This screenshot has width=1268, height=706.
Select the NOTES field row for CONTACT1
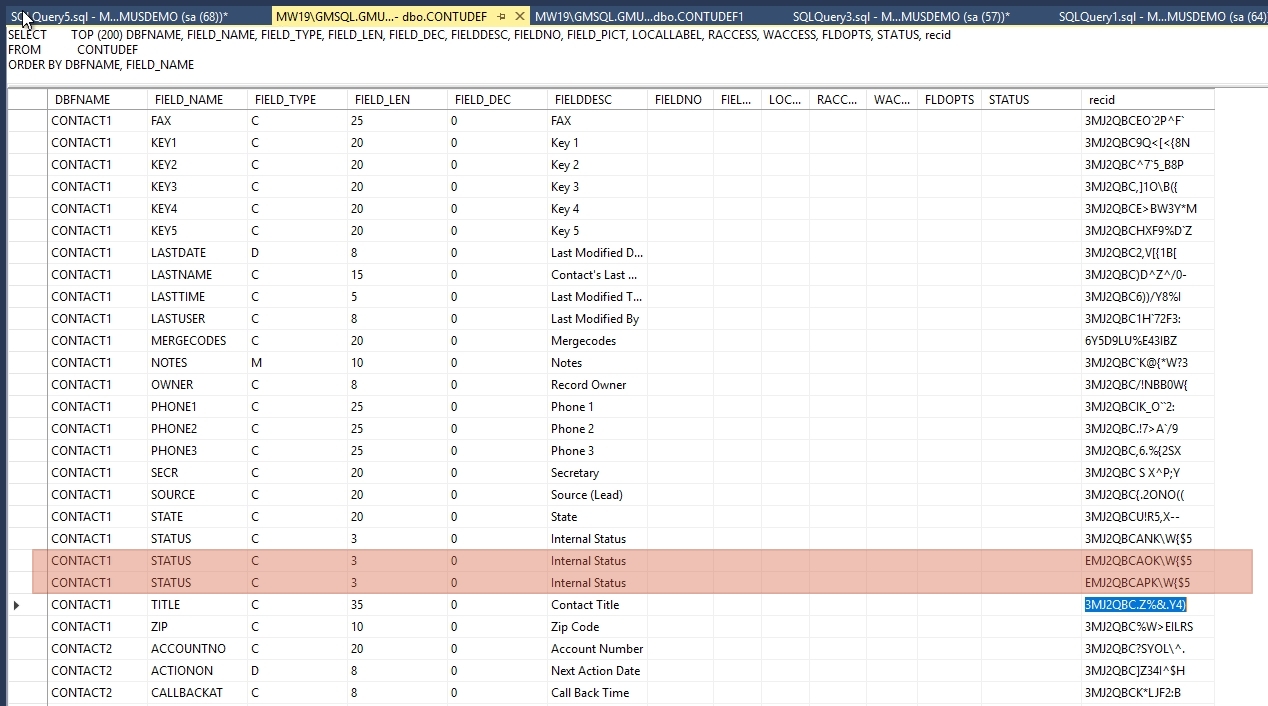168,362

--

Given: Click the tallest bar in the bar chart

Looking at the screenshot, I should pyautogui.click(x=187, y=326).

--

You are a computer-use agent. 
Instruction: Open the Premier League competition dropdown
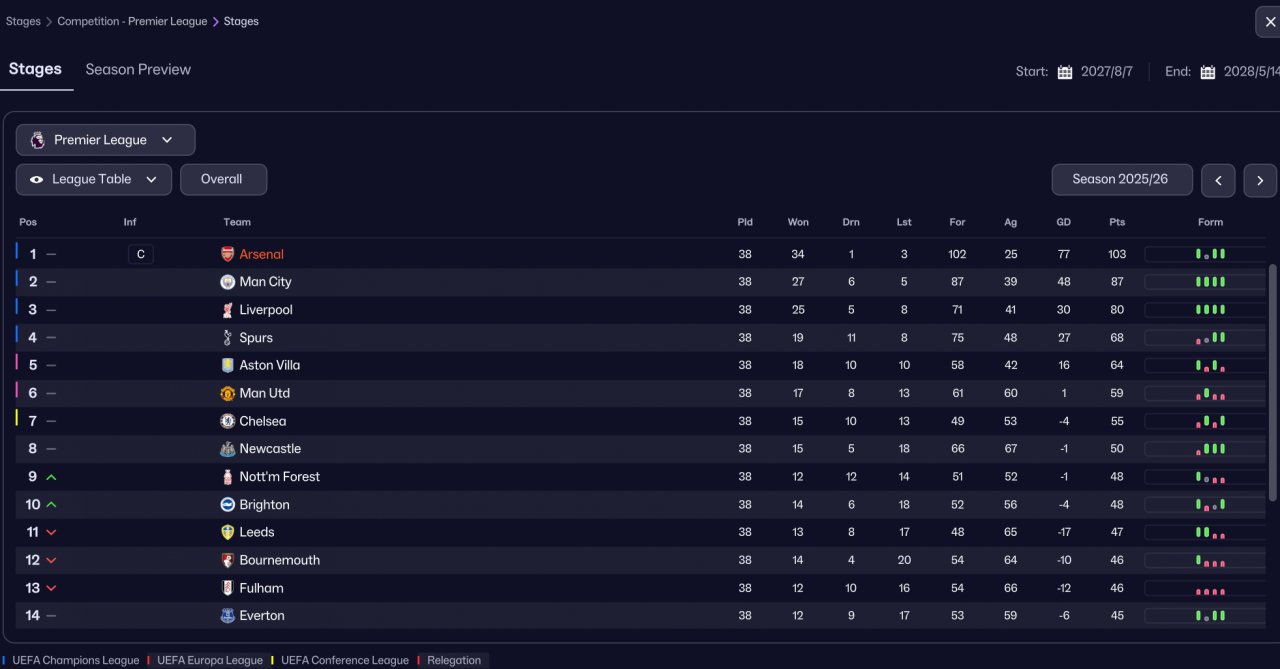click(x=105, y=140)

Task prompt:
Count the lines in the records above that contain the string "screenshot", with case counting, and reply with the number alone.

Worked solution:
2